**Seçilen Metin:**
• • •

Teknoloji dünyasında çığır açan OpenAI, kısa süre önce Sora adını verdiği yapay zekâ uygulamasını tanıttı.

Bu yenilik, basit bir metin açıklaması ile oldukça karmaşık ve detaylı videolar oluşturabilme yeteneğine sahip. Piyasaya çıktığı gün o kadar çok talep gördü ki OpenAI, tanıtımın hemen ardından yeni kullanıcı hesapları oluşturamadıklarını duyurdu. Sora, film endüstrisi, eğitim ve oyun geliştirme gibi birçok alanda devrim yaratma potansiyeli taşıyor, aynı zamanda birçok sektörde köklü bir dönüşüm oluşturma riski de barındırıyor. Özellikle büyük yatırımlar yapılan film endüstrisinde, görsel efekt uzmanlarından senaristlere kadar birçok profesyonelin işsiz kalabileceği öngörülüyor. Ancak, bu yapay zekâ uygulamalarının ortaya çıkaracağı asıl sorun işsizlikten öte gerçeğin sınırlarının bulanıklaşmasıyla derinleşecek olan hakikat krizidir.

• • •

**Sağlanan Malzeme:**

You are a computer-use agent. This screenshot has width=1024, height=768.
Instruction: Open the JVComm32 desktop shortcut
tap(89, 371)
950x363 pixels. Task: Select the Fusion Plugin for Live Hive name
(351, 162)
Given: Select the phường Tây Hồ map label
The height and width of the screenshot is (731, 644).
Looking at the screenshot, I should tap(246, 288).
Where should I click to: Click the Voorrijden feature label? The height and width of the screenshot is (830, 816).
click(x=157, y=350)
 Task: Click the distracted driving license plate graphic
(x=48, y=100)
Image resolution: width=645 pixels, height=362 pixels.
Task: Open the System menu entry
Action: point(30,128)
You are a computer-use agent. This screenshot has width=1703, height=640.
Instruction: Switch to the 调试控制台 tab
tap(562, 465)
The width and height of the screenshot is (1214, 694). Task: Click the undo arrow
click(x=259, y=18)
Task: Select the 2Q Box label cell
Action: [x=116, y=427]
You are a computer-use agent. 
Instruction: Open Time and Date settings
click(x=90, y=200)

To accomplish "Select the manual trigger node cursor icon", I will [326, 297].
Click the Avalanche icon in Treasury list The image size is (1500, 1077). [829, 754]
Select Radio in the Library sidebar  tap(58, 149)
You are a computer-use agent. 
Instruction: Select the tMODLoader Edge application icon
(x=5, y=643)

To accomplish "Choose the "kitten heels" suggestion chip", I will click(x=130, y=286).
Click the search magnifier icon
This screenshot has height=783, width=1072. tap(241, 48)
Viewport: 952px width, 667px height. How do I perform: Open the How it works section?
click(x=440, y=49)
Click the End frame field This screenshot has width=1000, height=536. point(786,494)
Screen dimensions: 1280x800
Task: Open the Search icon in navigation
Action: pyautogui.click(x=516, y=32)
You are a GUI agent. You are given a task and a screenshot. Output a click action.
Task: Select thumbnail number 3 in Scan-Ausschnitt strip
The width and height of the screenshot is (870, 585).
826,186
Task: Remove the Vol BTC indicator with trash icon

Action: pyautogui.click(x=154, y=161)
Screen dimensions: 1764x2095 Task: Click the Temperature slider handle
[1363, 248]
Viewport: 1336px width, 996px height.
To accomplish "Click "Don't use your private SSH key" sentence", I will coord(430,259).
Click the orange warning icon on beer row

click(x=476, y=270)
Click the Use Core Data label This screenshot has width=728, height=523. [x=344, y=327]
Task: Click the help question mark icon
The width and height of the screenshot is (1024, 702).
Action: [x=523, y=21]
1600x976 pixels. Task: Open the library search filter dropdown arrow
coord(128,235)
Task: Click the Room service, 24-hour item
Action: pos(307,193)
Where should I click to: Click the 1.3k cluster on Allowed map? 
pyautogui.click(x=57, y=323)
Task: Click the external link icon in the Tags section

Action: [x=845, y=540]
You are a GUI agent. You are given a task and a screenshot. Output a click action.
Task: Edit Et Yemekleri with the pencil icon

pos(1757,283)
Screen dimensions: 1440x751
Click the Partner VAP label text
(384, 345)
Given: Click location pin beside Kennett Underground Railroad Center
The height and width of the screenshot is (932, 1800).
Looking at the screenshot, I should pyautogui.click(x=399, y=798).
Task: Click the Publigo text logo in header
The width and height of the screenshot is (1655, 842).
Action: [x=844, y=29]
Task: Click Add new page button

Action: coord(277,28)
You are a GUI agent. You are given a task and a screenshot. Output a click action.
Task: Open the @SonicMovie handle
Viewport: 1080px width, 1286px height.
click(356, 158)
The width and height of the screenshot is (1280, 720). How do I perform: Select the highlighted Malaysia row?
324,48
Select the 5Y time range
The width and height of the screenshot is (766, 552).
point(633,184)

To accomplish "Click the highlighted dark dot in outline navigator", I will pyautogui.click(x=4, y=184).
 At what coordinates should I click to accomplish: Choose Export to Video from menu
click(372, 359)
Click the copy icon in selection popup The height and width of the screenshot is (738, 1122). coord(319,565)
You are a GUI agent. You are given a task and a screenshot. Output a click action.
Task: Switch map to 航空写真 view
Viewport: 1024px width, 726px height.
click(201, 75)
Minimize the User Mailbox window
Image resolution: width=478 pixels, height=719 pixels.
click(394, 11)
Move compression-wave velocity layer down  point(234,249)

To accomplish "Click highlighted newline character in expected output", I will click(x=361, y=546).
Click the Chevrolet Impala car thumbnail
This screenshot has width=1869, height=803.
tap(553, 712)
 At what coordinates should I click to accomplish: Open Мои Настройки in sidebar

• • •

**Görev:**
Sora uygulamasını anlatan metinde "Teknoloji dünyasında çığır" sözlerini içeren ifadeyle açılıp "olan hakikat krizidir." sözleriyle kapanan bölümü hiçbir değişiklik yapmadan kopyalayın. Sağlanan malzeme, metinden ayrı ve bağımsız bir içeriktir.

**Sorunun Yanıtı:**
Teknoloji dünyasında çığır açan OpenAI, kısa süre önce Sora adını verdiği yapay zekâ uygulamasını tanıttı.

Bu yenilik, basit bir metin açıklaması ile oldukça karmaşık ve detaylı videolar oluşturabilme yeteneğine sahip. Piyasaya çıktığı gün o kadar çok talep gördü ki OpenAI, tanıtımın hemen ardından yeni kullanıcı hesapları oluşturamadıklarını duyurdu. Sora, film endüstrisi, eğitim ve oyun geliştirme gibi birçok alanda devrim yaratma potansiyeli taşıyor, aynı zamanda birçok sektörde köklü bir dönüşüm oluşturma riski de barındırıyor. Özellikle büyük yatırımlar yapılan film endüstrisinde, görsel efekt uzmanlarından senaristlere kadar birçok profesyonelin işsiz kalabileceği öngörülüyor. Ancak, bu yapay zekâ uygulamalarının ortaya çıkaracağı asıl sorun işsizlikten öte gerçeğin sınırlarının bulanıklaşmasıyla derinleşecek olan hakikat krizidir.